Die demokratische Vizepräsidentschafts-Kandidatin Kamala Harris, die sich wegen zwei Covid-19-positiv getesteter Senatoren der Republikaner via Video-Link zuschaltete, sagte, die Anhörung sei "der klare Versuch, eine Kandidatin für das Verfassungsgericht durchzupeitschen, die während einer Pandemie, die 214.000 Amerikaner getötet hat, die Gesundheitsversorgung von Millionen Menschen wegnehmen will."

Thema Religion

Umgekehrt versuchten die Republikaner, den Glauben Barretts zu thematisieren. Senator Josh Hawley aus Missouri hielt den Demokraten vor, sich der katholischen Kandidatin gegenüber so feindlich zu verhalten wie einst der englische König Heinrich VIII. gegen den Papst. "Wenn Sie jemandem sagen, er sei zu katholisch, um auf der Richterbank Platz zu nehmen, dann ist das Bigotterie", so Hawley.

Tatsächlich hat das niemand gesagt. Vielmehr vermieden die Demokraten das Thema Religion bei der Anhörung wie die Gäste einer amerikanischen Dinnerparty.
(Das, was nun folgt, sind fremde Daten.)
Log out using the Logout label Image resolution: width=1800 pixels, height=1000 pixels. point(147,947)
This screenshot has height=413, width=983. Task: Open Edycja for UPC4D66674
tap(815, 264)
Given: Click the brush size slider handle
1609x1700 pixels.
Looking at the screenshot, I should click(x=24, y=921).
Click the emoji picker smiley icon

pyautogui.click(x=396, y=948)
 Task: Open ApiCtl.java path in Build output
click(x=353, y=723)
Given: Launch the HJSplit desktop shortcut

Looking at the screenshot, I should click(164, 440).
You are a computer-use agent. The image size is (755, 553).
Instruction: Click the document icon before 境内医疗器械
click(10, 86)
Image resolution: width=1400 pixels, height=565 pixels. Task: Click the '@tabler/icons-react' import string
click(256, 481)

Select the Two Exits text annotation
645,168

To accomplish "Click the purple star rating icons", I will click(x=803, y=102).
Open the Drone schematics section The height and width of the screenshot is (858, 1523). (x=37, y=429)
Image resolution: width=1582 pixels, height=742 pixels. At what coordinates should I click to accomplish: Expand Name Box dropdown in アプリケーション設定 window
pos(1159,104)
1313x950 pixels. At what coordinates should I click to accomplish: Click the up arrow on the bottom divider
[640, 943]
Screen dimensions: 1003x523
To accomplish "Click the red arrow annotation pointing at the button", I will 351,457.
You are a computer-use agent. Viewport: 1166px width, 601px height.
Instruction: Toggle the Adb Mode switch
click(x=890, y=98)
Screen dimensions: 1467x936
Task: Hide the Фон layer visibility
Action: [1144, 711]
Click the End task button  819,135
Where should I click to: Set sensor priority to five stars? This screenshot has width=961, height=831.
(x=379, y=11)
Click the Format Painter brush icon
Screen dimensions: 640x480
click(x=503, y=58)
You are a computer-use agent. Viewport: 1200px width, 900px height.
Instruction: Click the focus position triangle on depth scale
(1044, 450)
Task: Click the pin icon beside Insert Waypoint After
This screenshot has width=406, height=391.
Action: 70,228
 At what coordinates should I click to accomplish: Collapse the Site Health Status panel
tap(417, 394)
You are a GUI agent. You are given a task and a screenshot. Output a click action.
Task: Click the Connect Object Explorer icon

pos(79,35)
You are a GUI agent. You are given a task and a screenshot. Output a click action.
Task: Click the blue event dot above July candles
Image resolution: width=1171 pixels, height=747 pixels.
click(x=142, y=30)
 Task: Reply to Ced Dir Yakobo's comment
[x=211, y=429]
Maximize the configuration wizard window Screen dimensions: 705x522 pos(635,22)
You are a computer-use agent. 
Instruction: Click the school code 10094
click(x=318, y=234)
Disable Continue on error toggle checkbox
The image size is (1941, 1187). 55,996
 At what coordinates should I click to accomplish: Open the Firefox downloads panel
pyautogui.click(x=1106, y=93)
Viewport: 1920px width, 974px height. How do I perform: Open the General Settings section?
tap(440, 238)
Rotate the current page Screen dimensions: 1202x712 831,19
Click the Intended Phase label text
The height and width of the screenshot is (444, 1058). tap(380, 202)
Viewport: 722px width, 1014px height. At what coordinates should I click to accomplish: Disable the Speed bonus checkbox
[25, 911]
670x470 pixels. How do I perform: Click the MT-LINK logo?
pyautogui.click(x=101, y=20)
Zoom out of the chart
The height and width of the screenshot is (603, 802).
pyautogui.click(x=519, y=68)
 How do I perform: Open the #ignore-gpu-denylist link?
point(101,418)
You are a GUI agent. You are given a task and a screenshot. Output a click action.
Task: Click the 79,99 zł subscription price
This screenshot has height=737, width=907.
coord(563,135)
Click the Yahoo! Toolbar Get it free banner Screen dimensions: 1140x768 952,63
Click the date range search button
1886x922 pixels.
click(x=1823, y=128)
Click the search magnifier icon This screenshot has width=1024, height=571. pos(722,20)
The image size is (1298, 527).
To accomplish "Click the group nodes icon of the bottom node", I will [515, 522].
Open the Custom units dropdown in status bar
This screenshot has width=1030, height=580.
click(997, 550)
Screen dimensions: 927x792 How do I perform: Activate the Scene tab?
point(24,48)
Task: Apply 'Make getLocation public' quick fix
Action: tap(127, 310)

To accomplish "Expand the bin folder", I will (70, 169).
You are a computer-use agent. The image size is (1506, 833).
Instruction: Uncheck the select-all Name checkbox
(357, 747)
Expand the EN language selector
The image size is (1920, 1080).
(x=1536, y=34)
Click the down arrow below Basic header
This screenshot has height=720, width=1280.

Barrett selber versuchte Zweifel an ihrer Parteilichkeit und am Einfluss ihres katholischen Glaubens auf ihr Rechtsverständnis zu zerstreuen. "Gerichte sind nicht da, um jedes Problem und alles, was in unserem öffentlichen Leben verkehrt läuft, zu korrigieren", meinte sie.

Diskussion um Vergabe des obersten Richterpostens

Die konservative Bundesrichterin am siebten Berufungsgericht von Chicago sieht sich in der Tradition des verstorbenen Verfassungsrichters Antonin Scalia, für den sie als junge Juristin arbeitete. Barrett zitierte ihn: "Ein Richter muss das Recht anwenden, wie es geschrieben steht, nicht wie es der Richter sich wünscht."

Donald Trump hofft, mit der Bestätigung Barretts kurz vor den Wahlen am 3. November eine konservative 6:3-Mehrheit im obersten Gericht zu zementieren - die Richterstellen gelten auf Lebenszeit. Politisch geht er damit ein Risiko ein. Eine Mehrheit von 52 zu 44 Prozent der Befragten einer Umfrage von "Washington Post" und dem Sender ABC ist dagegen, den vakanten Sitz am obersten Gericht unmittelbar vor den Wahlen zu besetzen.

An diesem Dienstag und Mittwoch muss sich Barrett einer Befragung der Senatoren stellen, am Donnerstag sagen Zeugen für und gegen die Kandidatin aus. Die Abstimmung im Justizausschuss ist für den 22. Oktober geplant.